Campbell v. Loew’s (Del. 1957)
- Considers SH powers to remove directors for cause, fill board vacancies after removal, and amend bylaws.
- Loew’s is a publicly held corp. Two minority factions vying for control of the board. Vogel faction calls SH meeting to amend bylaws to increase # of directors, remove 2 Tomlinson-faction directors, and fill director vacancies with Vogel-faction directors.
- Holding: SHs have the power to remove directors for cause. SHs have power to remove directors with or without cause, by default. SHs have power to fill board vacancies, even though the board also has this power.
- For cause=directors doing something illegal or something that is harming the corp.
- SHs must serve director with notice of the charges and afford him a full opportunity of defending himself.

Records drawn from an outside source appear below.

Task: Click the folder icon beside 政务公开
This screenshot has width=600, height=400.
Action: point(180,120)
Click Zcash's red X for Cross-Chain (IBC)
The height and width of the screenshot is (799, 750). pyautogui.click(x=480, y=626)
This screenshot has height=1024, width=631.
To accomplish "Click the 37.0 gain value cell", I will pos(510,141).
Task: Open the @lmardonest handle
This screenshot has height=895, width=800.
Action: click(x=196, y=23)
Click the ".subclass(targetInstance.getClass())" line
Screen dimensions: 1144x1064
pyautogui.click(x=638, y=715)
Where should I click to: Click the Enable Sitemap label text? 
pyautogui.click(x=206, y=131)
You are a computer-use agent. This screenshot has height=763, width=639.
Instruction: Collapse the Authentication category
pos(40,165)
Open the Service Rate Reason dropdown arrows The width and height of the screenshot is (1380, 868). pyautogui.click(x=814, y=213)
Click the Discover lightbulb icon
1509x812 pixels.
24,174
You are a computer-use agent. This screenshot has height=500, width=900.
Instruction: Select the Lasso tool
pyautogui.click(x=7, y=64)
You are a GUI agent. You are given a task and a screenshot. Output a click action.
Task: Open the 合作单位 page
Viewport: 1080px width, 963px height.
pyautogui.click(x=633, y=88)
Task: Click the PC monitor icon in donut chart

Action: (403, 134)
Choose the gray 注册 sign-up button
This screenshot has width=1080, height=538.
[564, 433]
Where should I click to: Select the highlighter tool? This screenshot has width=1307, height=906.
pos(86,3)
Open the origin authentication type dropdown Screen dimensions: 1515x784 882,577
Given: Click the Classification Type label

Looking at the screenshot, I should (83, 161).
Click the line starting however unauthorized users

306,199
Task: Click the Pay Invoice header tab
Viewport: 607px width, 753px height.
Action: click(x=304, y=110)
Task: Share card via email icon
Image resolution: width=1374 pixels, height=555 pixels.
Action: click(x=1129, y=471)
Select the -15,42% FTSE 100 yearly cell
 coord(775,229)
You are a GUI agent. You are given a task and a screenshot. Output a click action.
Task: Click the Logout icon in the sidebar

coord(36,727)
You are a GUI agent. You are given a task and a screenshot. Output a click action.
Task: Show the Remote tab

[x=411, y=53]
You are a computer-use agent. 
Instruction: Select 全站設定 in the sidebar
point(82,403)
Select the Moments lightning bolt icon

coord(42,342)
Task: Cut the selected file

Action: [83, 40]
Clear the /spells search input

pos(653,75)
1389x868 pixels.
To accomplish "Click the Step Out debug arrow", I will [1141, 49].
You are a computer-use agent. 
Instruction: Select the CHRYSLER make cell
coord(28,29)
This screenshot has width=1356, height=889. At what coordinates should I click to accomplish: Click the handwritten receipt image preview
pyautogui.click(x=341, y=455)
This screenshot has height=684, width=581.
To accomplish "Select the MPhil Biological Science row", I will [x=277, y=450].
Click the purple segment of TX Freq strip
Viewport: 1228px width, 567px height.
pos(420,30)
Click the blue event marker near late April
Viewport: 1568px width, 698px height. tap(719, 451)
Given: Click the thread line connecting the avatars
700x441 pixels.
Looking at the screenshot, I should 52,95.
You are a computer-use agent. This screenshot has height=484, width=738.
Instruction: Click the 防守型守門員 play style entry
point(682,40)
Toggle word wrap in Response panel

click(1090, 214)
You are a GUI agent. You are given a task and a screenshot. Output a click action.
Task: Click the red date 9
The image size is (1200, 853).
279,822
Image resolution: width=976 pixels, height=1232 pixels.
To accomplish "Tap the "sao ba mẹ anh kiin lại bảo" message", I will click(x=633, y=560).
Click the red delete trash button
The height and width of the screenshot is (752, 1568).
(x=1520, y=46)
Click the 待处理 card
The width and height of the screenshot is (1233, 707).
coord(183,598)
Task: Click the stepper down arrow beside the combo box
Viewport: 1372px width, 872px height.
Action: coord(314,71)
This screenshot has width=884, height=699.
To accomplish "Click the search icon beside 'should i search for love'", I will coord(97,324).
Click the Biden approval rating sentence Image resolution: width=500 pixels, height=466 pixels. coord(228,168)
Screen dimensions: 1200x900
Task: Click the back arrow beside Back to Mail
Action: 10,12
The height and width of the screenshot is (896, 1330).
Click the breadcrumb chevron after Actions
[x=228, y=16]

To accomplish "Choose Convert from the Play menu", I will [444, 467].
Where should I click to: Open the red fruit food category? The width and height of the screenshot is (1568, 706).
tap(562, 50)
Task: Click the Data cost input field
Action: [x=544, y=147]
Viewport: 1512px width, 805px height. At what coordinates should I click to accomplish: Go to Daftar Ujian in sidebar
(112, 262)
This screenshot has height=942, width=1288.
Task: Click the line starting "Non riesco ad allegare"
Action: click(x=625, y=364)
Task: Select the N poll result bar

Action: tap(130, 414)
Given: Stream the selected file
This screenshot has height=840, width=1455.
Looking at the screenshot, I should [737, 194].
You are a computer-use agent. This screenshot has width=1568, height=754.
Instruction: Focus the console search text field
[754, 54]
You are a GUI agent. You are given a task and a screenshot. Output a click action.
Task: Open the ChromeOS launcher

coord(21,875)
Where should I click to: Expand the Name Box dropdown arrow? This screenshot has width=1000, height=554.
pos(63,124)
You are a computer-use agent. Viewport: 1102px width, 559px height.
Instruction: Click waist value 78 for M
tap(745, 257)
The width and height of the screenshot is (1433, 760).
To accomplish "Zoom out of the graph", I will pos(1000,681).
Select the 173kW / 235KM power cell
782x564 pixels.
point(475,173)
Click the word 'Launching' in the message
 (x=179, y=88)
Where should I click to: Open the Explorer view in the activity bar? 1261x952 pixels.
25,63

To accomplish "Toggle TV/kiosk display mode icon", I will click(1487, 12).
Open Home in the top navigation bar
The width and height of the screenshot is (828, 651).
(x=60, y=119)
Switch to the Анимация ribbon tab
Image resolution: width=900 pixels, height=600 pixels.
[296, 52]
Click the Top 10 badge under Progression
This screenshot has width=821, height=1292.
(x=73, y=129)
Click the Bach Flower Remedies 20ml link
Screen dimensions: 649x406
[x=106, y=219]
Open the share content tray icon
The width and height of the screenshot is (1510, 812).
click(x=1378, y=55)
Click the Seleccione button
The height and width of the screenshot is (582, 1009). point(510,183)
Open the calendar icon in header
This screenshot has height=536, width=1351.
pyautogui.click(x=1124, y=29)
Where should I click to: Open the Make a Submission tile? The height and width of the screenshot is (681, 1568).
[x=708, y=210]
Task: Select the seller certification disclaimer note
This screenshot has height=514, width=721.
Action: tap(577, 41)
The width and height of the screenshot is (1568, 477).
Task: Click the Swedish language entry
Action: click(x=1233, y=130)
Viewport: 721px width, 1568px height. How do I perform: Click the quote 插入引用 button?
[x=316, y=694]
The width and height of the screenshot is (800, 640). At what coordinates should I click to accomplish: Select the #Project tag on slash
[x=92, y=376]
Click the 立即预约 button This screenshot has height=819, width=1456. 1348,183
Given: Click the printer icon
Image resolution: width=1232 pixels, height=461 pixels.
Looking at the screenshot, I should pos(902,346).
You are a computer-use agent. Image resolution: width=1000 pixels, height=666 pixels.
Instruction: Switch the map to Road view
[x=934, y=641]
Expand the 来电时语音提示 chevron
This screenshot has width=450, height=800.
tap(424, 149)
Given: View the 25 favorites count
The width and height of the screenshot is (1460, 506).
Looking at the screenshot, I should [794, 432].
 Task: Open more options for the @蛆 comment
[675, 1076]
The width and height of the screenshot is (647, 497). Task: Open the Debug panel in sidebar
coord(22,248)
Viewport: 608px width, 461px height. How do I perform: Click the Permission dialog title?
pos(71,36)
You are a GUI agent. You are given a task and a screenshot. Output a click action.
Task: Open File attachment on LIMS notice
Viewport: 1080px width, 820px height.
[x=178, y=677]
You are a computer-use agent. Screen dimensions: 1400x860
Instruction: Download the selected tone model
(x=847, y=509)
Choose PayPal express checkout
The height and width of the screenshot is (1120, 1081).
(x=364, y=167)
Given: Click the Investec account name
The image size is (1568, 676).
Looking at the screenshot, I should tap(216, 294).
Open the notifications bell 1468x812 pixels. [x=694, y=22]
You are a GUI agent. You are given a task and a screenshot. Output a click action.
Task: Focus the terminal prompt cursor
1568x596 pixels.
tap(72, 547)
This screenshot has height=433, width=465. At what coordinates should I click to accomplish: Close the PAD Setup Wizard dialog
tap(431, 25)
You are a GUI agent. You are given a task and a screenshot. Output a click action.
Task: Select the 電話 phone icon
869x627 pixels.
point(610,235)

- Since SHs have the authority to choose their mgmt. team, the power to remove a member of the team should also belong to SHs.
- SHs have the inherent right between annual meetings to fill newly created directorships.
- SHs have inherent power to remove directors for cause even where there is a provision for cumulative voting. Must have notice and opportunity to be heard.
Candace Cain
10/23/12
Take note – changed assignments for the rest of the semester (see Materia on website)
Last class:
- SH resolutions are nonbinding, must related to SH’s economic interest in corp., but no need to get board permission to create resolutions.
- SH inherent right to remove directors. Removal power can happen outside of the annual meeting. Whether SH can get special meeting for this purpose is determined by statute.
- SHs and board can amend bylaws separately; in some cases, board and SH powers to amend overlap. Certain bylaws are exclusively within SH jurisdiction to amend.
Board Responses to SH Initiatives
Limits on the board in responding to voting insurgency:
- Fiduciary duties
- No interfering with SH voting.
- Blasius: only when “compelling justifications” exist for interfering with voting.
- Adopting “shark repellents”: anticipatory structures that make it harder for someone to seek control of a company (by voting off the incumbent board, by making tender offers)
- BJR: if approved by SHs
- Heightened duty: Board as negotiator for SHs.
- Limits on power (ultra vires)
- Amend bylaws
- CA v. AFSCME: SHs can amend bylaws
- Adopt poison pills
- Quickturn: Directors must retain independent judgment.
Blasius Indus. v. Atlas Corp. (Del. 1988)
- Corp. has 7 incumbent board members and an insurgent 10% SH.
- Blasius (SH) delivered a signed written consent to increase the board to 15 members w/ bylaw amendment, to place 8 named people on the board, and to adopt a corp. restructuring plan.
- Board didn’t want this to happen b/c they had their own restructuring plan. Emergency board meeting results in bylaw amendment to increase the size of the board to 9, and then the appointment of 2 new board members.
- Holding:
- The board acted consistent with articles of inc., which set up a staggered board (2 or 3 directors elected at any one time), and which SHs approved.
- Board’s action was without conflicting interest, b/c their position wasn’t challenged by Blasius’s board-packing plan.
- Board’s action was in good faith (motivated to protect SHs from threat of dangerous recapitalization program).
- HOWEVER, board’s decision doesn’t fall under the BJR, because it is not exercising control over operations and is manipulating franchise.
- There should not be a per se prohibition against interfering with SH vote. Sometimes board should have a role, and may know better than SHs.
- There SHOULD be heightened review – board needs compelling justifications to interfere with vote.